File Scanning Framework
Python JSONiq
Latest commit c7fbb8a Jan 10, 2017 @compsecmonkey compsecmonkey committed on GitHub Update
Notes for fsf-client modifications

File Scanning Framework (FSF) v1.1


What is the ‘file scanning framework’?

Network defenders should be empowered to drive capabilities forward how they see fit. This is the philosophy upon which, FSF was designed.

FSF is a modular, recursive file scanning solution. FSF enables analysts to extend the utility of the Yara signatures they write and define actionable intelligence within a file. This is accomplished by recursively scanning a file and looking for opportunities to extract file objects using a combination of Yara signatures (to define opportunities) and programmable logic (to define what to do with the opportunity). The framework allows you to build out your intelligence capability by empowering you to apply observations wrought out of the analytical process…

Okay that’s a mouthful – but think about it – if you see that some pattern (maybe a string or a byte sequence) that represents some concept or behavior; through the use of the framework, you are positioned to capture that observation and apply it to certain file types that meet your criteria. The goal being, to help extend the utility for observations from malware analysis and reverse engineering efforts.

Some examples might be:

  • Uncompressing ZIP files and scanning their contents.
  • Decoding a malware config file that matches a specific signature, then parsing the meta data.
  • General metadata enrichment for any file type.
    • Logging the compile time for any EXE
    • Logging the author field for office documents
    • So much more...

You can extend and define what’s important by writing modules that expose pieces of metadata that inform analysis and expose new sub objects of a file! These sub objects are recursively scanned through the same gauntlet, further enhancing both Yara and module utility.

Once that is complete, you can add jq filters using the post-processing feature to capture certain items of interest from FSF output. Both Yara and jq may be used to capture observations and drive innovative detections!

If we alert on a signature, how will we know?

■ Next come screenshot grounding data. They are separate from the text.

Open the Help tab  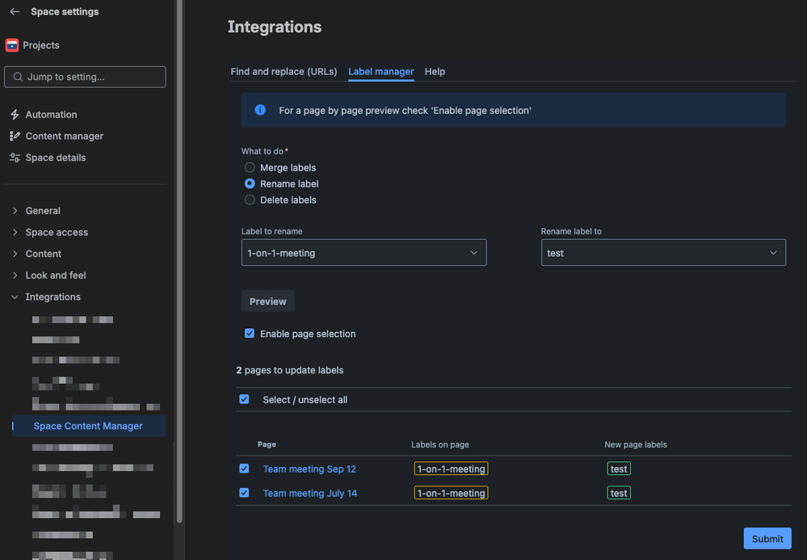(x=435, y=72)
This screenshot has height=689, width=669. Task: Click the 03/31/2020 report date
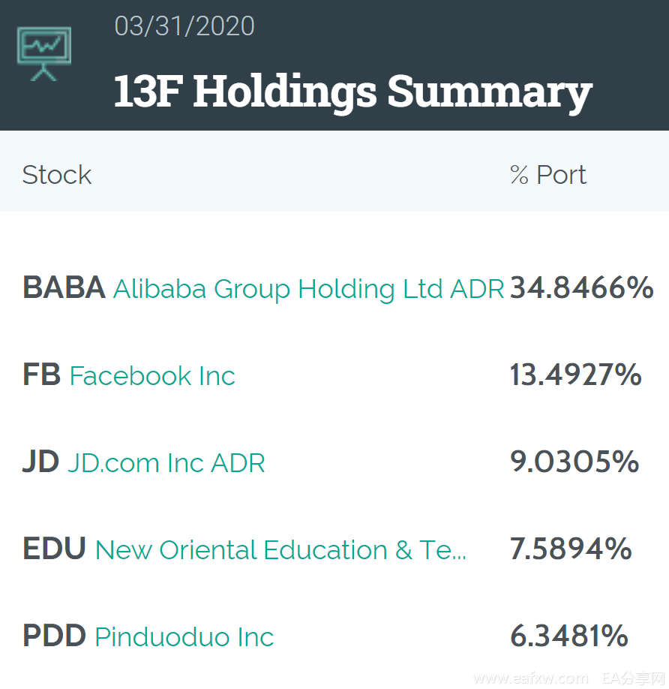tap(185, 26)
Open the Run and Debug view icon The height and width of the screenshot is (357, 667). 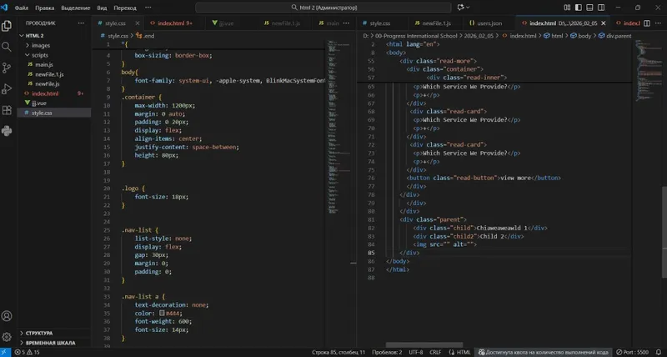point(7,88)
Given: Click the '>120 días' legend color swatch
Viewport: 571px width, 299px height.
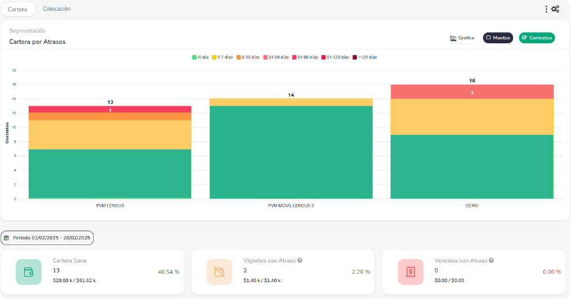Looking at the screenshot, I should [355, 57].
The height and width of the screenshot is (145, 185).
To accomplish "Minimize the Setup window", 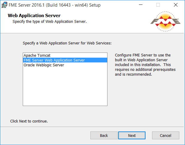I will click(141, 5).
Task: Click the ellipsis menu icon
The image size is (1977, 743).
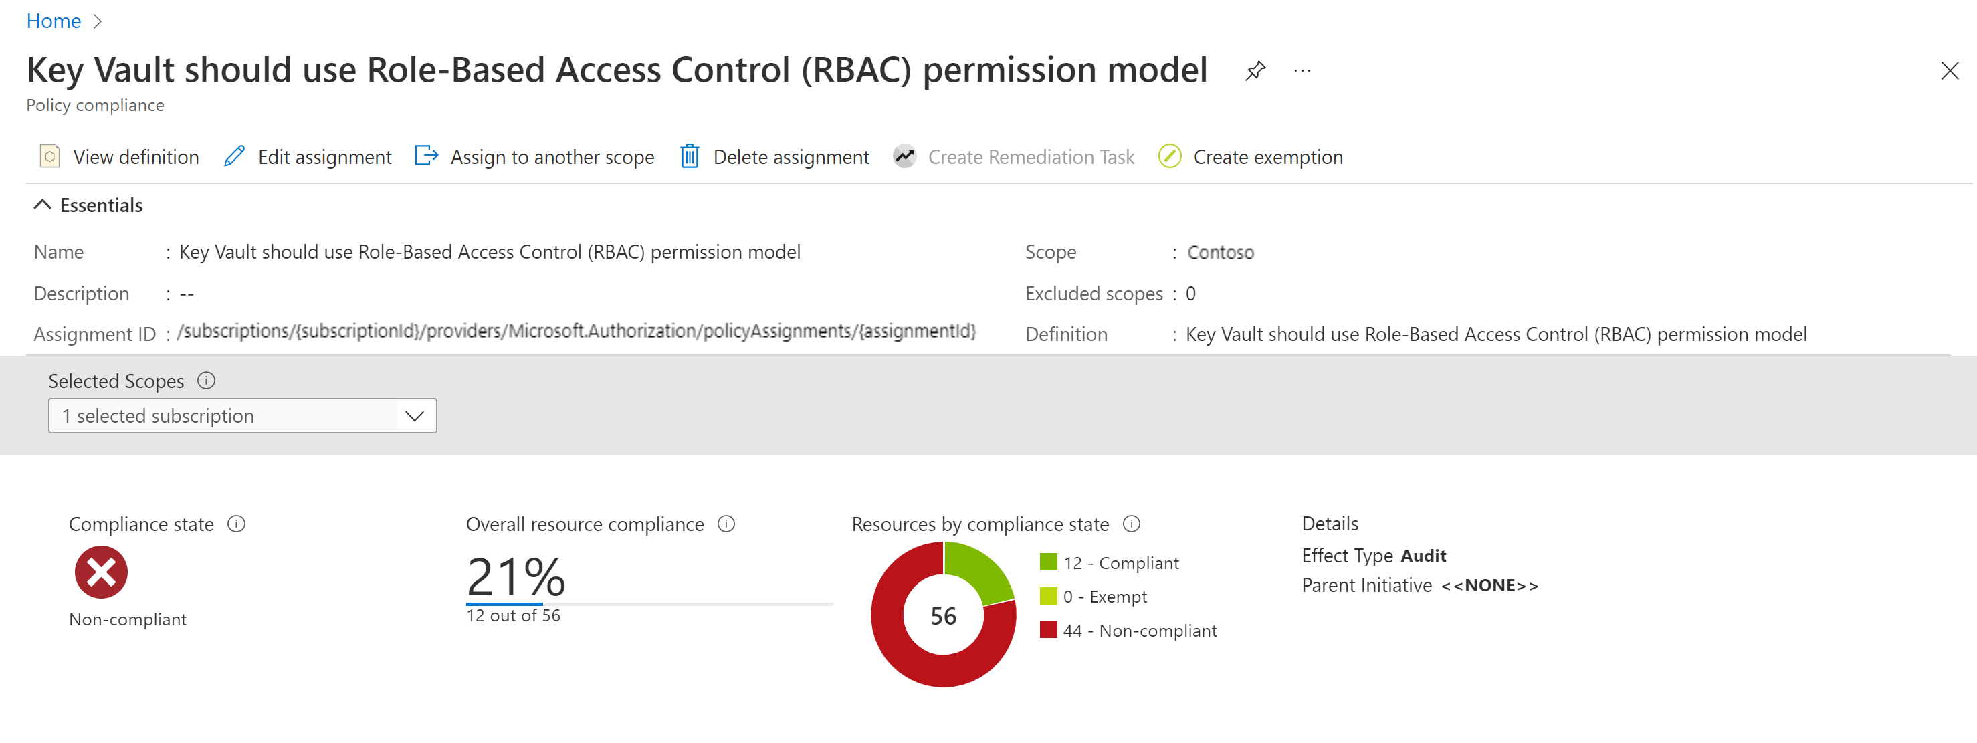Action: tap(1303, 71)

This decision is left up to you since there are many ways to do this. One suggestion might be to aggregate and index the scan.log data using something like Splunk or with an ELK Stack. You can then build your alerting into the capability.

Is there a way I can take action on a specific rule hit from within the FSF? Like print out metadata for certain file types?

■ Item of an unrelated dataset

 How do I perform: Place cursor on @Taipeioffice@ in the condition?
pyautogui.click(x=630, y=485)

This is precisely what modules are for! Module development driven by analyst observations is a cornerstone of the FSF!

What if I want to capture high level observations and even detect on relationships between files that FSF exposes?

This is all done via a post-processing feature that is driven in large part by jq (a JSON interpreter). To learn more about how to write jq filters that work with the FSF post-processor, check out docs/

This is pretty cool – but I don’t really know that much about Yara or jq?

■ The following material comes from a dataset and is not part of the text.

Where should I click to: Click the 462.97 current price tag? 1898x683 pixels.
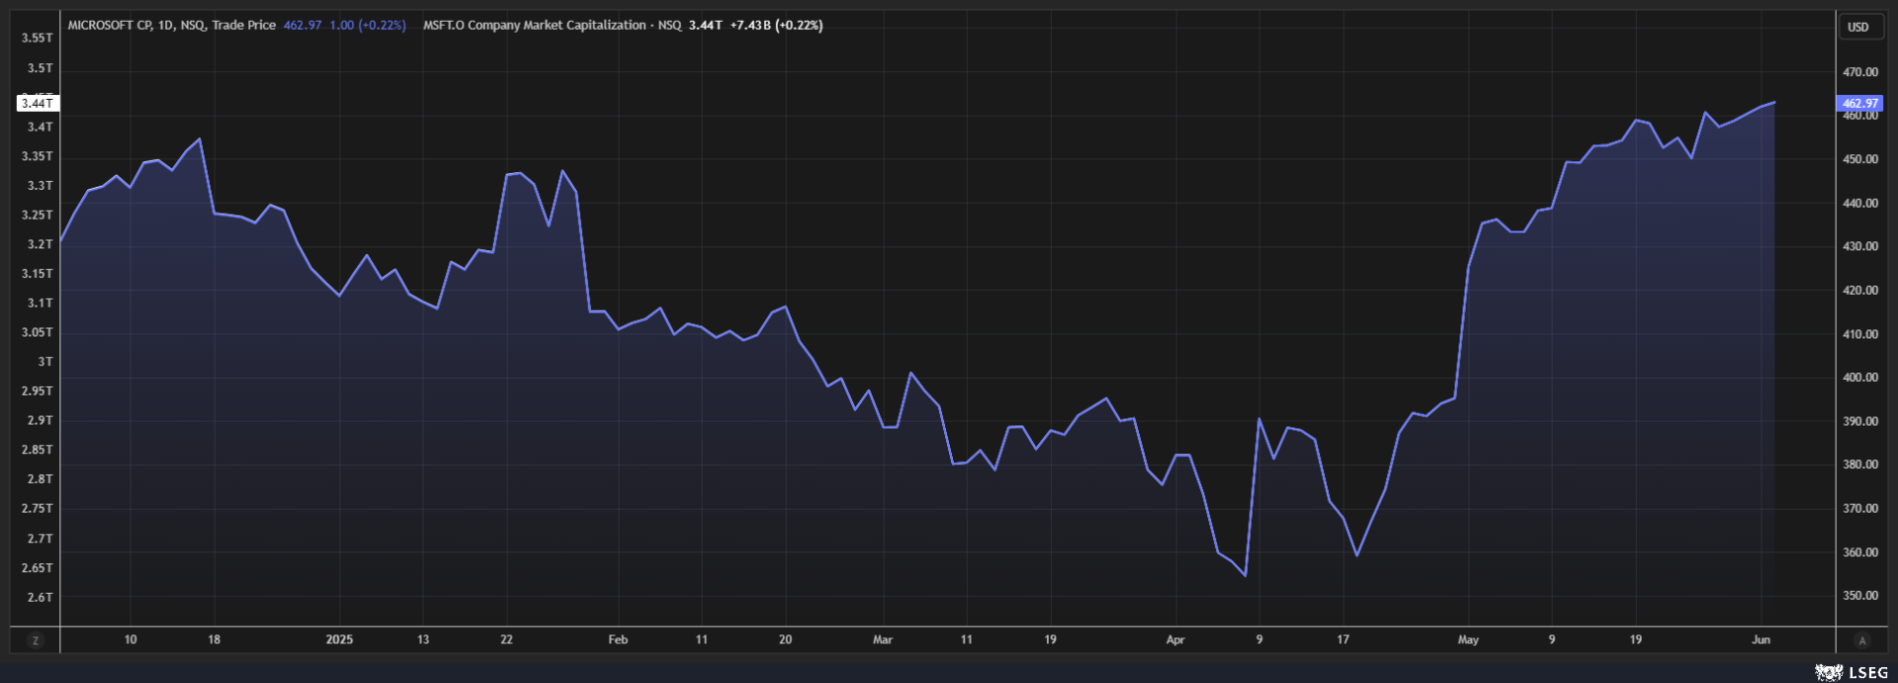pos(1859,103)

Check out the Yara official documentation for more information and examples for Yara.

The official jq website contains great tutorials and documentation as well.

What are the tools limitations?

  • Since we recursively process objects, a MIN_DEPTH configurable value is enforced.
  • There is a TIMEOUT value that is imposed on each module run that may not be exceeded or the program terminates.

Is there a general process flow that can help me understand what's going on?

Yes. For a complete process flow, refer to the graphic found at docs/FSF Process.png. You may also find a graphic depicting a high level overview helpful as well at docs/FSF Overview.png

Is there helpful documentation on how to write modules?

Absolutely. Check out the docs/ for a great primer on how to get started.

What kind of modules are written and what do they do?

The table below provides this information:

Module Description
SCAN_YARA Scan incoming object against series of Yara signatures.
EXTRACT_EMBEDDED Use hachoir library to extract embedded files and process them.
META_BASIC_INFO Get basic information about an object to display; size, MD5, sha1, etc...
META_PE Get as much metadata about an EXE file as possible.
EXTRACT_ZIP Get metadata on embedded objects within a ZIP file and extract them.
EXTRACT_RAR Get metadata on embedded objects within a RAR file and extract them.
EXTRACT_SWF Get metadata on embedded objects within a ZWS, CWS, or FWS files and extract them.
META_OLECF Get metadata from OLECF files (legacy Office documents); creation date, modification, author name, etc...
META_OOXML Get metadata from OOXML files (modern Office documents); creation date, modification, author name, etc...
META_PDF Get metadata from PDF files; creation date, modification, author name, etc...
EXTRACT_VBA_MACRO Extract macros from OLE document, scan and capture suspicious attributes.
EXTRACT_UPX Automatically unpack UPX compressed binaries.
EXTRACT_RTF_OBJ Get embedded hexascii objects within RTF files.
EXTRACT_GZIP Get embedded object within a GZIP file and extract it.
EXTRACT_TAR Get metadata on embedded objects within a TAR file and extract them.
META_PE_SIGNATURE Get certificate metadata from PE files.
EXTRACT_CAB Uncompress MS CAB files.
META_ELF Expose metadata within ELF binaries.
META_JAVA_CLASS Expose requirements, capabilities, and other metadata inside Java class files.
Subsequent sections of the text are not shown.